The Company previously filed a Current Report on Form 8-K with the Securities and Exchange Commission on April 7, 2015 to announce completion of the Merger. The Company indicated in the initial Form 8-K that it would file the financial statements and pro forma financial information required under Item 9.01 no later than 71 calendar days after the date on which the initial report on Form 8-K was required to be filed.
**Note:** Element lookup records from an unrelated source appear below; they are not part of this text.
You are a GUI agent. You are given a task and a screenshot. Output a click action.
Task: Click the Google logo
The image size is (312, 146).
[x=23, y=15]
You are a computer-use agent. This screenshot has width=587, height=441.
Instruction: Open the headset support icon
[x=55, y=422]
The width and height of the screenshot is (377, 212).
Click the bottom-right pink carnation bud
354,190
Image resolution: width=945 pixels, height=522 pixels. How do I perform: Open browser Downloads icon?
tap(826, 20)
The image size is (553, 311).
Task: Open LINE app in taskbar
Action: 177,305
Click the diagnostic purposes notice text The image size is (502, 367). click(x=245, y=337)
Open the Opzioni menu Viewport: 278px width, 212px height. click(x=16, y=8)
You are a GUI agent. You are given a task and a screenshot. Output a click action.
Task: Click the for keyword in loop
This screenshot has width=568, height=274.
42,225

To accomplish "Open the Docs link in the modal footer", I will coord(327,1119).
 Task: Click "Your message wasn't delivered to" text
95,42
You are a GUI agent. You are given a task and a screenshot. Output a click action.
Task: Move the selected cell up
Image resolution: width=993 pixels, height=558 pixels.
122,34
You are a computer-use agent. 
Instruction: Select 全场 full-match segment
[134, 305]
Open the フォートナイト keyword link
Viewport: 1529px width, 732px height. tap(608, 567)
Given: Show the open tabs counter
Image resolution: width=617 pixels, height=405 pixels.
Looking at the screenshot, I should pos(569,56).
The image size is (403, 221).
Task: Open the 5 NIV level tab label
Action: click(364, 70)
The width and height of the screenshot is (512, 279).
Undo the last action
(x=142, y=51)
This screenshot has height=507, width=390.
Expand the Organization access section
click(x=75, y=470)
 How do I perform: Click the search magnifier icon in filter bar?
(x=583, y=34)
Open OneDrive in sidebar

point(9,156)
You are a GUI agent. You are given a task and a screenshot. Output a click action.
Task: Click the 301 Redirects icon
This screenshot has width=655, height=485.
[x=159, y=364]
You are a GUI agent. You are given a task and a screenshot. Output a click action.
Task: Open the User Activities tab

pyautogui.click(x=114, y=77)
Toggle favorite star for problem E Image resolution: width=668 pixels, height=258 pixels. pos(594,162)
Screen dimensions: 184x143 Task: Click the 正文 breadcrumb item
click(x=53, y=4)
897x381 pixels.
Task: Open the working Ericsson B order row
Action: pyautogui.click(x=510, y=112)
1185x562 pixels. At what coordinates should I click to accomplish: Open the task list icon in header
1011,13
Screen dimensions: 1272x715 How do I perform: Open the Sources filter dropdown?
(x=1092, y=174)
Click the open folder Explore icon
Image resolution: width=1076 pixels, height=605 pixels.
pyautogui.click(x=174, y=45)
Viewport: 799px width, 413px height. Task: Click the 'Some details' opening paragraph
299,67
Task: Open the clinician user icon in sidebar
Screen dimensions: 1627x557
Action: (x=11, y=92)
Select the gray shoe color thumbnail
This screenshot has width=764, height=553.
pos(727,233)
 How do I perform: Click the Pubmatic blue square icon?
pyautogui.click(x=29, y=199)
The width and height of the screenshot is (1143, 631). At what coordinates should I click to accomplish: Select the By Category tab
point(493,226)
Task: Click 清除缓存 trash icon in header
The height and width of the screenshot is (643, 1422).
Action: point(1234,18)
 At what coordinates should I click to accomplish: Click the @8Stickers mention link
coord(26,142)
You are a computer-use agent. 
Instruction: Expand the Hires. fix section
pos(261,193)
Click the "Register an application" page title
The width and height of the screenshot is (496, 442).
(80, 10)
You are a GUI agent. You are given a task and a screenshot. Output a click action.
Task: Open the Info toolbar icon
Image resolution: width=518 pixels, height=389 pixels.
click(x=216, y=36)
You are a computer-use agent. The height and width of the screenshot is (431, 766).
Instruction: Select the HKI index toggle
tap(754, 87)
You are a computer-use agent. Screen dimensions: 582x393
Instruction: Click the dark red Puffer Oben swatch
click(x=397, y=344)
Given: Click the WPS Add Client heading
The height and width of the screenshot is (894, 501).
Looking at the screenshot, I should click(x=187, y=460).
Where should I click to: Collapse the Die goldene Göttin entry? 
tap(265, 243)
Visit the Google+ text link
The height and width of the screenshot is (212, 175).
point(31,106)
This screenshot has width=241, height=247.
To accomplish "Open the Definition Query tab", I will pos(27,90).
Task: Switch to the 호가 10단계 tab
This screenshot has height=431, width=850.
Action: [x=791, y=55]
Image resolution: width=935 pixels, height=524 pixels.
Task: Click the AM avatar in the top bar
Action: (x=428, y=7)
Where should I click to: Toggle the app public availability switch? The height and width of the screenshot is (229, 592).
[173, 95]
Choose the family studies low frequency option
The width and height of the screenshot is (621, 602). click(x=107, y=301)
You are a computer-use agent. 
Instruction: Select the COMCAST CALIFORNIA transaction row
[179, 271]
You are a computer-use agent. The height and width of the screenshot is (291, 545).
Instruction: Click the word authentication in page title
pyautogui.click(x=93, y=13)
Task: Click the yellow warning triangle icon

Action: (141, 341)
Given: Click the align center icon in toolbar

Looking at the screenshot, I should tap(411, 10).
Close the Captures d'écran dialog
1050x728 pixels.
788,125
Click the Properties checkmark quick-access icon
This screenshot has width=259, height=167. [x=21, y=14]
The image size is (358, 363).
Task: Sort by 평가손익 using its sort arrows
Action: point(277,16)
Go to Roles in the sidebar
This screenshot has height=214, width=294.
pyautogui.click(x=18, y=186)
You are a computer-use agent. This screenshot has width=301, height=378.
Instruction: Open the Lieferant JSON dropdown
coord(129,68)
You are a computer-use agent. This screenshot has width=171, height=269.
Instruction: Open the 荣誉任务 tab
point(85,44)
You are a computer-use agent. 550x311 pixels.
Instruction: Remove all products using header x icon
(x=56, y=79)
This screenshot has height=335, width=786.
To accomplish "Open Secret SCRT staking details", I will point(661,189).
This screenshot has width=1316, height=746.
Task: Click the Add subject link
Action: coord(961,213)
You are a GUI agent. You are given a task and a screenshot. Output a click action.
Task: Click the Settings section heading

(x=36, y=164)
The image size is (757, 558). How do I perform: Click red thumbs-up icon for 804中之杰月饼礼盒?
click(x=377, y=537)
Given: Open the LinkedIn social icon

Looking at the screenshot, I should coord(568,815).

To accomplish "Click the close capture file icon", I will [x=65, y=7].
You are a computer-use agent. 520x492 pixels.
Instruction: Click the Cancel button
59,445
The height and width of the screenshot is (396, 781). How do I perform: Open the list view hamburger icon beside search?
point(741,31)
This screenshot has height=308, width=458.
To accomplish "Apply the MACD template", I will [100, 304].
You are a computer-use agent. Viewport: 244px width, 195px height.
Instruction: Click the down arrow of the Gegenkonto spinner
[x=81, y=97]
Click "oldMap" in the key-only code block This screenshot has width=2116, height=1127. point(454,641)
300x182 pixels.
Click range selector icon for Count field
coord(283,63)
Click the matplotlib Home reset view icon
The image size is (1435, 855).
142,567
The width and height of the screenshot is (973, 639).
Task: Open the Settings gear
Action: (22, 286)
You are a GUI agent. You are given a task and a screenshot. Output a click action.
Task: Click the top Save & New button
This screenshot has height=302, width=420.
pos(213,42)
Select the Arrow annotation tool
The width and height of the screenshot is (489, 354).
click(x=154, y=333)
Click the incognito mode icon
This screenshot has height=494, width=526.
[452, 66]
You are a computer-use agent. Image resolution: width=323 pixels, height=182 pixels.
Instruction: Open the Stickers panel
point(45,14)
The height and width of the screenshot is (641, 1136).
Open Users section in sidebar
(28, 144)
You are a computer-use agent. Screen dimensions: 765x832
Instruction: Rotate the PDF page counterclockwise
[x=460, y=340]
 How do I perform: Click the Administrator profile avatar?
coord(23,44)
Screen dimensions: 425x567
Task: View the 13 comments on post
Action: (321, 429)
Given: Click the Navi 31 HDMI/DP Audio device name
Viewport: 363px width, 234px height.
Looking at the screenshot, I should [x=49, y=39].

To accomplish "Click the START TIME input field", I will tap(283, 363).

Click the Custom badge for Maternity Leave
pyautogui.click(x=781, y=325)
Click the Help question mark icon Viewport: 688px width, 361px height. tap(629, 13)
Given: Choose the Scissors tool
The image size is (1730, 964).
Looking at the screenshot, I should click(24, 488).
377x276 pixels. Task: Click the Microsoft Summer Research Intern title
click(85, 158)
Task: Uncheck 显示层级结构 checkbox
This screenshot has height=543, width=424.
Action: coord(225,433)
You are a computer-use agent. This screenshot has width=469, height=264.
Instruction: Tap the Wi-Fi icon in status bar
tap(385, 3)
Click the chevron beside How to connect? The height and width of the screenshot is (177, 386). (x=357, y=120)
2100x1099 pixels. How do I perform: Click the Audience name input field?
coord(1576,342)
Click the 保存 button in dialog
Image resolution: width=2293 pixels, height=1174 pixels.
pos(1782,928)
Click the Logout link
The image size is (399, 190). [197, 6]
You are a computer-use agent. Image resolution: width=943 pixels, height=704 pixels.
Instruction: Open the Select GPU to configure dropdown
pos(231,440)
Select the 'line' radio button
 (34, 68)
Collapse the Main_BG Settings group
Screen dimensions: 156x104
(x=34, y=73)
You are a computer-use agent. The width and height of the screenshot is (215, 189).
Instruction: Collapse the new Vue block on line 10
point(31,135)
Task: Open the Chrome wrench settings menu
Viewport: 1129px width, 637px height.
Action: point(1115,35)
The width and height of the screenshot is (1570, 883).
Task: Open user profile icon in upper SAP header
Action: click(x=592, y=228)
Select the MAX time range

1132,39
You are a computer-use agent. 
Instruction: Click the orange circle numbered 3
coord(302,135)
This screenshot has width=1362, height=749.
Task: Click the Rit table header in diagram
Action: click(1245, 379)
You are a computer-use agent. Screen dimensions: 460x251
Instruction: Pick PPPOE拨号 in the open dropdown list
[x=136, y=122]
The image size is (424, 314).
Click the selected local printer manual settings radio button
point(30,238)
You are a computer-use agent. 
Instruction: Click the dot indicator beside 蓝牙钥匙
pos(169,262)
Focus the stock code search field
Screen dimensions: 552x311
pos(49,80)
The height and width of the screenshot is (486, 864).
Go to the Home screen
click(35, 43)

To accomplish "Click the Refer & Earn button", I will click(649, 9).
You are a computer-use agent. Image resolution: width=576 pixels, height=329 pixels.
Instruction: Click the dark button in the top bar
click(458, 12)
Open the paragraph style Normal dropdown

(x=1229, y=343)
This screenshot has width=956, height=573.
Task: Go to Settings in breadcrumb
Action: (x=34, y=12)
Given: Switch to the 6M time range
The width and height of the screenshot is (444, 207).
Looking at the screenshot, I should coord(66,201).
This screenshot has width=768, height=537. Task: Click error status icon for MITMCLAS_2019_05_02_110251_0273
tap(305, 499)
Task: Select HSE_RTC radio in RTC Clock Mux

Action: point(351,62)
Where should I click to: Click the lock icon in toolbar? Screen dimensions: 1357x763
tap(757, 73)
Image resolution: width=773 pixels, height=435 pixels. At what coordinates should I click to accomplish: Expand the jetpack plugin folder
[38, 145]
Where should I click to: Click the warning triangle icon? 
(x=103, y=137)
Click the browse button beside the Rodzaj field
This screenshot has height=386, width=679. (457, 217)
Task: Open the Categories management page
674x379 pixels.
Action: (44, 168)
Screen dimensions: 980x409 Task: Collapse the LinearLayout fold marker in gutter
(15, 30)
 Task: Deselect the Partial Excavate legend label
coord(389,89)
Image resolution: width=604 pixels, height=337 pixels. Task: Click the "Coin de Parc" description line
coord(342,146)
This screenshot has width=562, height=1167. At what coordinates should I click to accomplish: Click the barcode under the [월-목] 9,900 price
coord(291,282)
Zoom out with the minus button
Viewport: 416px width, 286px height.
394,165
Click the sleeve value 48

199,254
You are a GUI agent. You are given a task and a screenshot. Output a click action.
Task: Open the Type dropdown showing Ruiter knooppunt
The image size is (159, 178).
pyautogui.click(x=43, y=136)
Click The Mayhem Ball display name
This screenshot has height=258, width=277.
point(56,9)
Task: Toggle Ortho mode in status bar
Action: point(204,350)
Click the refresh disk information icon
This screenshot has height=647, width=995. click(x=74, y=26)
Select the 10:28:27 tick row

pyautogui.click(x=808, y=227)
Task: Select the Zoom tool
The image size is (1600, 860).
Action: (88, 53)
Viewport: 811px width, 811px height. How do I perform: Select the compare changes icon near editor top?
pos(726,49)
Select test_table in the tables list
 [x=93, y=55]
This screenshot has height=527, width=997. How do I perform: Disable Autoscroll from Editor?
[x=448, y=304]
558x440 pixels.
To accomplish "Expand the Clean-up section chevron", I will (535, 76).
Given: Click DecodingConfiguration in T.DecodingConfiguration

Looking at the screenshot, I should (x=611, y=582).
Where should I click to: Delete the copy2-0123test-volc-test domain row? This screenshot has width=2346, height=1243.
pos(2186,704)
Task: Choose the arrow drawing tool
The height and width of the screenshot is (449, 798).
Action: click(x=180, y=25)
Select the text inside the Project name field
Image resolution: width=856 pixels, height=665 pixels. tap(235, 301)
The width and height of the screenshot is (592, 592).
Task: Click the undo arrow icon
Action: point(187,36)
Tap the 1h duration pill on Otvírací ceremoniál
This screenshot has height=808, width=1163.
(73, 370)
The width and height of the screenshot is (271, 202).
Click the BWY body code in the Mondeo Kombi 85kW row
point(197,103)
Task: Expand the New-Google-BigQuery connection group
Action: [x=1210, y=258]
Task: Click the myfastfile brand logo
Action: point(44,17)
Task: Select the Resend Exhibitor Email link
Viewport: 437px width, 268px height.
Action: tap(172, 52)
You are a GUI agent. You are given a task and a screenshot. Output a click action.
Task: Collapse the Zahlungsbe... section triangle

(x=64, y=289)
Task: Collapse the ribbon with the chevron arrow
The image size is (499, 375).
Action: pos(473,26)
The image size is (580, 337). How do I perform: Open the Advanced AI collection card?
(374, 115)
This Amendment No. 1 to the Form 8-K is being filed to provide the required financial information.

 

Item 9.01.  Financial Statements and Exhibits.

 

(a)  Financial Statements of Business Acquired.  

 

The following financial statements of Duos are being filed as exhibits to this Amendment No. 1:

 

Exhibit 99.1 – Duos’ unaudited financial statements, including Duos’ unaudited balance sheet as of March 31, 2015; Duos’ unaudited statements of operations for the three-month periods ended March 31, 2015 and 2014; Duos’ unaudited statement of changes in stockholder equity (deficit) for the three months ended March 31, 2015; and Duos’ unaudited statements of cash flows for the three-month periods ended March 31, 2015 and 2014 and condensed notes to Financial Statements. 

 

Exhibit 99.2 – Duos’ audited financial statements, including Duos’ balance sheets as of December 31, 2014 and 2013 and the related statement of operations, changes in stockholders’ equity (deficit) and cash flows for each of the two years in the period ended December 31, 2014 and notes to Financial Statements. 

 

(b)  Pro Forma Financial Information.  

 

The following pro forma financial information is being filed as an exhibit to this Amendment No. 1:

 

Exhibit 99.3 – Duos’ unaudited pro forma combined balance sheet at March 31, 2015 and the unaudited pro forma combined statements of income for the three months ended March 31, 2015 and the year ended December 31, 2014 and notes related thereto. 

 

(d)  Exhibits

 

   
Number Description

 

99.1Duos’ unaudited financial statements, including Duos’ unaudited balance sheet as of March 31, 2015; Duos’ unaudited statements of operations for the three-month periods ended March 31, 2015 and 2014; Duos’ unaudited statement of changes in stockholder equity (deficit) for the three months ended March 31, 2015; and Duos’ unaudited statements of cash flows for the three-month periods ended March 31, 2015 and 2014 and condensed notes to Financial Statements. 

 

99.2Duos’ audited financial statements, including Duos’ balance sheets as of December 31, 2014 and 2013 and the related statement of operations, changes in stockholders’ equity (deficit) and cash flows for each of the two years in the period ended December 31, 2014 and notes to Financial Statements. 

 

99.3Duos’ unaudited pro forma combined balance sheet at March 31, 2015 and the unaudited pro forma combined statements of income for the three months ended March 31, 2015 and the year ended December 31, 2014 and notes related thereto.

 

 

 
 

SIGNATURES

Pursuant to the requirements of the Securities Exchange Act of 1934, the registrant has duly caused this report to be signed on its behalf by the undersigned hereunto duly authorized.

 

 

  INFORMATION SYSTEMS ASSOCIATES, INC.